Search code examples
javacomparator

thenComparing seems to not be lexicographic, despite the docs saying so


According to the docs,

thenComparing

default <U extends Comparable<? super U>> Comparator thenComparing(Function<? super T,? extends U> keyExtractor)

Returns a lexicographic-order comparator with a function that extracts a Comparable sort key.

Thus, the output of the following bit of code should be "a : 1", "a : 12", "a : 4". However, the resulting list is sorted by ascending numbers.

How come? Am I misunderstanding the docs?

(The s-attribute is just there to have an initial sorting key, so that thenComparing can be applied)

import java.util.*;

public class MyClass {
    public static void main(String[] args) {
      List<Container> list = new ArrayList<>();
      list.add(new Container("a", 4));
      list.add(new Container("a", 12));
      list.add(new Container("a", 1));
  
      list.sort(Comparator.comparing(Container::getS)
          .thenComparing(Container::getX)
      );
      
      for (Container c : list) {
          System.out.println(c.getS() + " : " + c.getX());
      }
    }
    
    public static class Container {
        private String s;
        private Integer x;
        
        public Container(String s, Integer x) {
            this.s = s;
            this.x = x;
        }
        
        public Integer getX() {
            return this.x;
        }
        
        public String getS() {
            return this.s;
        }
    }
}

Solution

  • Updated answer

    "Lexicographic order" literally means ordering just like in a dictionary (from the Greek word lexicon which means dictionary). Dictionary order works as follows:

    1. Compare the first letter of each word. If they're different, stop here.
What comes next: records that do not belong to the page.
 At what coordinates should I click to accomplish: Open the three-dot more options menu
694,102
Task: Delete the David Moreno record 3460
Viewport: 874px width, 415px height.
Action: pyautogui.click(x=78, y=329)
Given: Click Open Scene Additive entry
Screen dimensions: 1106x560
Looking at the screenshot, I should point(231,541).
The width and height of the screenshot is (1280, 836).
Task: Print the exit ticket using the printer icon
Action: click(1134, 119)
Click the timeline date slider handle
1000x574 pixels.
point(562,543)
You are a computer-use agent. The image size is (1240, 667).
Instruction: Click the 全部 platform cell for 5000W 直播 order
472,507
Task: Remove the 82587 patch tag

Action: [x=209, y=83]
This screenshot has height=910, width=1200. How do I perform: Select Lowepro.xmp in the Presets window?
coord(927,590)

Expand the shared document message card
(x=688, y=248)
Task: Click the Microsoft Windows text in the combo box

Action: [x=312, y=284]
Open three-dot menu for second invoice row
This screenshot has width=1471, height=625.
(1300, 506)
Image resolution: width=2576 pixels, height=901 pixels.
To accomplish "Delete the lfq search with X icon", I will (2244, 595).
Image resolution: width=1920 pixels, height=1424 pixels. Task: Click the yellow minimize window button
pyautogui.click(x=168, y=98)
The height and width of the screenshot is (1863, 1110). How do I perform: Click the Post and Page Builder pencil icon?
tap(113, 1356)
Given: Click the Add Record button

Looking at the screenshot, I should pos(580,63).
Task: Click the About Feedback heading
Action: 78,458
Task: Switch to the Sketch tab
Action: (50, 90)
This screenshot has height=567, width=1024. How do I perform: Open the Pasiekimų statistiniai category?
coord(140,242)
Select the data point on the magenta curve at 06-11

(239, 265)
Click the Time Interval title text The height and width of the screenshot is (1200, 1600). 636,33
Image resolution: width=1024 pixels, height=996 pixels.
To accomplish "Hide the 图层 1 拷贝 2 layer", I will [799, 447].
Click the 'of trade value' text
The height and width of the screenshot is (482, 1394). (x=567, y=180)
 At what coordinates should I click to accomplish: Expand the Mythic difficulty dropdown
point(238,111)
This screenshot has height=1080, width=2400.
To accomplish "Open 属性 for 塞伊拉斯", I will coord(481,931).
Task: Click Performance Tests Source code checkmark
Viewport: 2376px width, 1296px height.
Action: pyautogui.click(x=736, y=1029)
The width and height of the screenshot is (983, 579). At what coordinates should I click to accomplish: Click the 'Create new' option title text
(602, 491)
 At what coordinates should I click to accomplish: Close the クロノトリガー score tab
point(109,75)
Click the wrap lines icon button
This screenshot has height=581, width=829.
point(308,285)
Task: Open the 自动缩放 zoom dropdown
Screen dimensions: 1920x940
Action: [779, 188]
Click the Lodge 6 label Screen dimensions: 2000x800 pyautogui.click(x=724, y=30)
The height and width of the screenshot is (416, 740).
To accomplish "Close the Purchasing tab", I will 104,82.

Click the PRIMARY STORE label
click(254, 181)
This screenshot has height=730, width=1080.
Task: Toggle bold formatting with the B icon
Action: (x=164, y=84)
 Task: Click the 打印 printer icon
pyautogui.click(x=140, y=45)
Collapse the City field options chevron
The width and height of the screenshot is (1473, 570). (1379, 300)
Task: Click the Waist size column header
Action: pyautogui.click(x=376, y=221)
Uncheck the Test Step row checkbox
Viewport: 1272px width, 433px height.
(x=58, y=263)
    2. With the first letter of both words being the same, now compare the second letter of each word. If they're different, stop.

    3. Repeat step 2 with the third, and following letters until you find a difference.

    So a word is broken up into elements (letters) and each element is compared in turn until a difference is found. This is the definition of lexicographic order. Exactly the same happens with comparing()..thenComparing(). How? Like this:

    Comparator.comparing(Container::getS) <-- this is a comparator

    .thenComparing(Container::getX) <-- this takes the previous comparator and returns a new comparator.

    The key here is that the comparator returned by thenComparing doesn't just compare x. In fact thenComparing returns a comparator that compares s first, and then x. That's the definition of lexicographic order. But note that s and x are each one an indivisible element. You compare s using natural order, and then you compare x using natural order (which means comparing as an integer).

    Lexicographic order does not mean splitting up a single element (x) into sub-elements. This would be analogous to an English dictionary trying to compare words by splitting individual letters into the individual strokes of the pen that make up that letter.


    Addendum by the OP of the question:

    The above can be stated succinctly as: the comparator resulting from a .thenComparing induces a lexicographical order on a certain cartesian product. (see the relevant section on Wikipedia for lex orders on cartesian products)

    More precisely, say a class C has two comparable attributes (i.e. whose class implementing Comparabale) public S s and public T t. Then Comparator.comparing(C::getS).thenComparing(C::getT) returns a comparator which gives an order on "the cartesian product of S and T". And this order is lexicographical, i.e. "first sort S into buckets using the compareTo of S, then sort the T-objects in every S-bucket using the compareTo of T".


    Old answer (kept just because it's referenced in a comment)

    Lexicographic order is not just alphabetical order. It can also be applied to numbers, in which case it is numerical order. As stated in the Online Encyclopedia of Integer Sequences:

    When applied to numbers, lexicographic order is increasing numerical order

    Thus, it is entirely correct that thenComparing orders 4 before 12, since you're comparing Integer instances.

    This is not solely related to thenComparing: the same result would be obtained by simply calling comparing. Note that calling comparing followed by thenComparing does not magically put two fields into a String. It compares the first field, and then, if and only if, the first fields of the two instances are equal, it commpares the second field (referred to by thenComparing) using that field's (and only that field's) natural order.